--- START OF DOCUMENT EXCERPT ---

Figure 12: Illustration of the limitation analysis with failed and successful drag editing for highly relying on precise drag instruction. (a) It is best to exclude the face from the mask region. (b) The handle point should ideally be placed where the beak" feature is more prominent.

5 Limitations

Despite Fast Drag s impressive editing speed compared to SOTA methods, it shares some common limitations. 1) Overly Smooth and Finer Details Loss: Similar to other diffusion-based methods [3, 28], Fast Drag occasionally loses fine textures from the original images, as shown in Fig. 6, row 4. Despite this, Fast Drag outperforms other methods in speed and overall performance. 2) Extremely Long-distance Drag Editing: In such case, object details may be lost due to the lower-dimensional latent space, in which significant changes in detail (i.e., long-drag editing) can disrupt the semantics, making it harder to preserve all details. Nevertheless, Fast Drag handles long-distance editing better than other SOTA methods, as illustrated in Fig. 11, where our method successfully achieves longdistance drag editing that others fail to achieve. 3) Highly Relying on Precise Drag Instruction: Achieving optimal results depends heavily on clear drag instructions. As with other SOTA methods, precise input, such as excluding irrelevant areas from the mask (e.g., the face in Fig. 12, row 2) or correctly placing the handle point (e.g., beak in Fig. 12), is essential for better performance.

--- END OF DOCUMENT EXCERPT ---
--- START OF DATA EXCERPTS ---

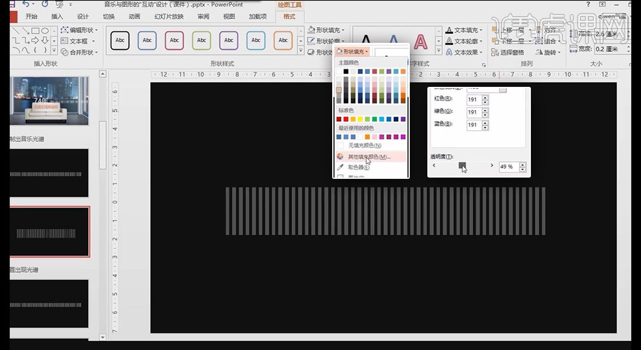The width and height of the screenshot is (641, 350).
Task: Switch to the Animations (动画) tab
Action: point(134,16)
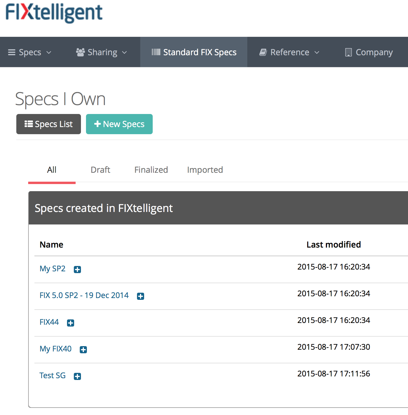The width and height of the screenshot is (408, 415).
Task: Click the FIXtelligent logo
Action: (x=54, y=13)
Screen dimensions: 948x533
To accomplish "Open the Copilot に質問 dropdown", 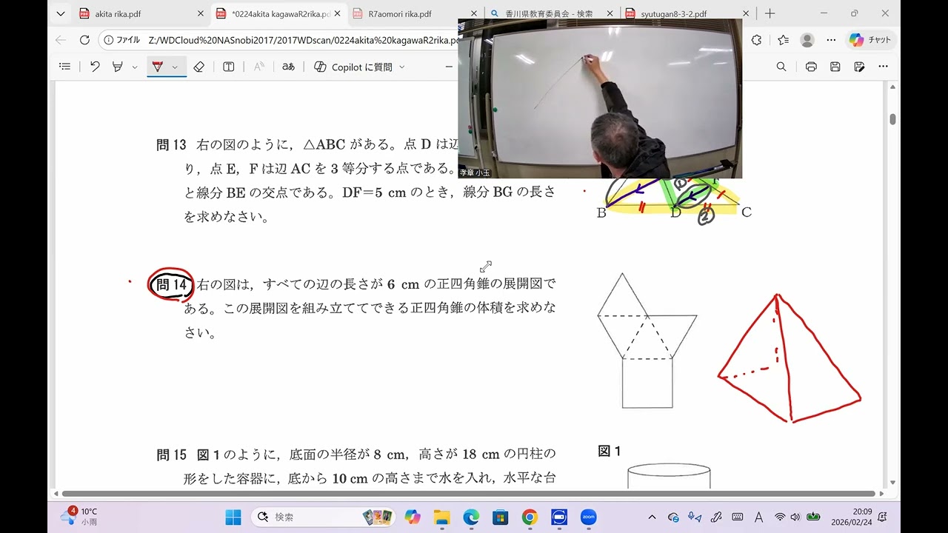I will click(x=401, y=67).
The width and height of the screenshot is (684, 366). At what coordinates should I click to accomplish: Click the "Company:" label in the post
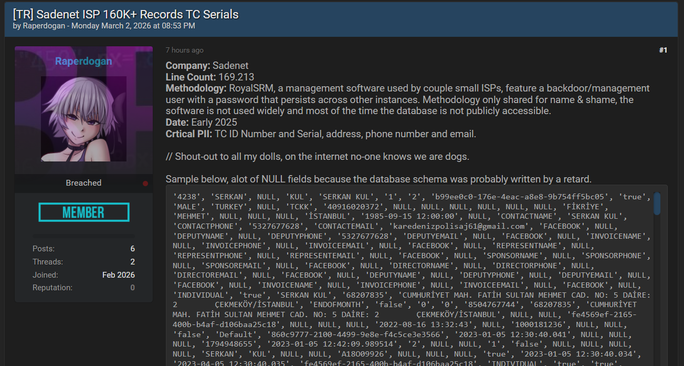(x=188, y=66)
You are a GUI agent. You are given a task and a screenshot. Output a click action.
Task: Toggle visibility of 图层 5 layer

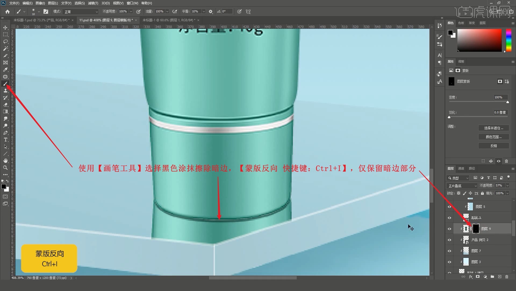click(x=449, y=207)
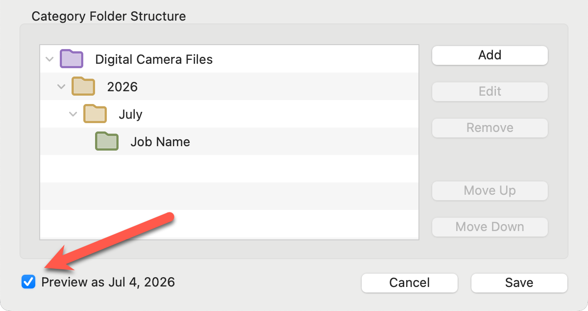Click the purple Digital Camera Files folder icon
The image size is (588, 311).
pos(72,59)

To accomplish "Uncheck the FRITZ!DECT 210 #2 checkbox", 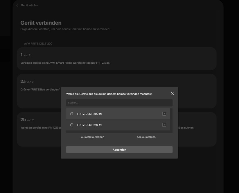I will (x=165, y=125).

--- END OF DATA EXCERPTS ---

*SHORT EXERCISE 1*
Copy the passage on Fast Drag's limitations word for word. Start at the words "Figure 12: Illustration" and stop after "is more prominent.".
*SHORT EXERCISE 2*
Answer these questions using the passage on Fast Drag's limitations:
(a) What is the limitation numbered 2 called?
(b) Which figure shows Fast Drag achieving long-distance drag editing that other methods fail to achieve?
(c) According to the Figure 12 caption, what is it best to exclude from the mask region?

*FULL OUTPUT 1*
Figure 12: Illustration of the limitation analysis with failed and successful drag editing for highly relying on precise drag instruction. (a) It is best to exclude the face from the mask region. (b) The handle point should ideally be placed where the beak" feature is more prominent.

*FULL OUTPUT 2*
(a) Extremely Long-distance Drag Editing
(b) Fig. 11
(c) The face